4. rail vehicle axle head grounding device abrasion loss orthogonal formula detection system described in accordance with the claim 1, it is characterised in that Described gantry (4) is that two steel cylindrical tubes and a both ends process the steel zero that round-meshed bending steel plate is welded Part, two cylindrical steel bottom of the tube are respectively welded with one piece of round steel sheet for being machined with one group of circular hole, are machined in the middle part of steel plate certain Position hole and both sides be respectively machined with a C-channel.

5. rail vehicle axle head grounding device abrasion loss orthogonal formula detection system described in accordance with the claim 1, it is characterised in that The line-scan digital camera (5) is the camera using line scan image sensor.

6. rail vehicle axle head grounding device abrasion loss orthogonal formula detection system described in accordance with the claim 1, it is characterised in that The sliding track holder (6) is the elongate steel that one piece of rectangular steel plates for being machined with a circular hole and one piece are machined with one group of circular hole Steel components made of plate vertical welding.
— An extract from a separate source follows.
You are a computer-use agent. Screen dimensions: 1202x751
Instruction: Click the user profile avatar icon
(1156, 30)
7. rail vehicle axle head grounding device abrasion loss orthogonal formula detection system described in accordance with the claim 1, it is characterised in that The sliding block (7) is that top is threaded hole and bottom is machined with the cuboid part of through slot.

8. rail vehicle axle head grounding device abrasion loss orthogonal formula detection system described in accordance with the claim 1, it is characterised in that The workbench (8) is machined with made of the rectangular steel plates and four square steel pipe weldeds of one group of threaded hole as one piece of surface Steel table.
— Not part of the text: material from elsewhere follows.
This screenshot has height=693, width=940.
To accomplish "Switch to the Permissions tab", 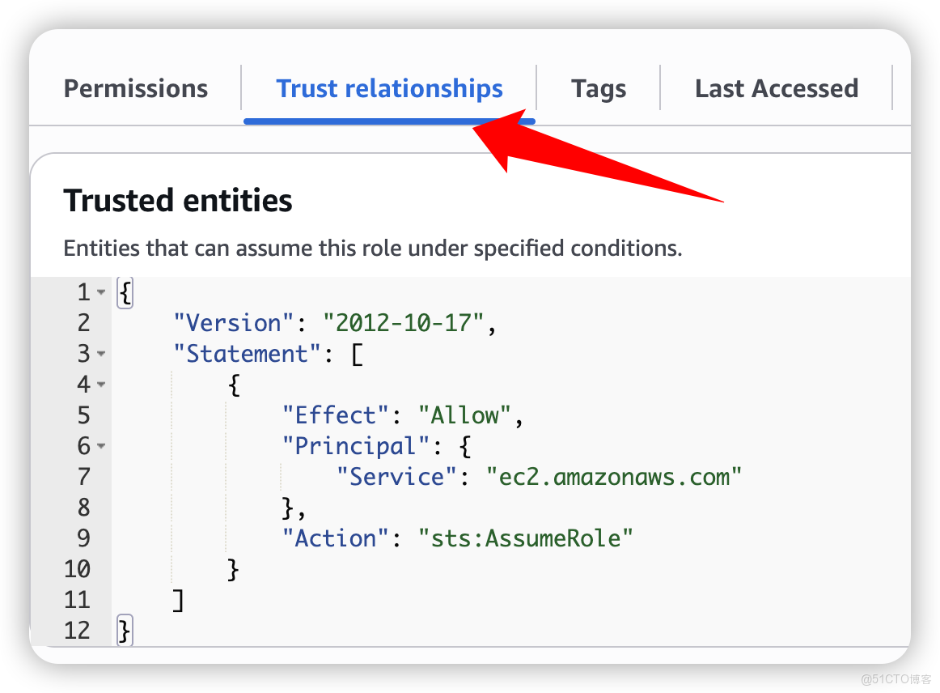I will click(135, 87).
9. rail vehicle axle head grounding device abrasion loss orthogonal formula detection system described in accordance with the claim 1, it is characterised in that The sliding rail driven shaft (10) is the thin steel step type circular shaft in the thick both ends in middle part, and sliding rail driven shaft (10) both ends are machined with key Slot.

10. rail vehicle axle head grounding device abrasion loss orthogonal formula detection system described in accordance with the claim 1, it is characterised in that The toothed belt (11) is the standard steel toothed belt that centre is machined with circular hole and keyway.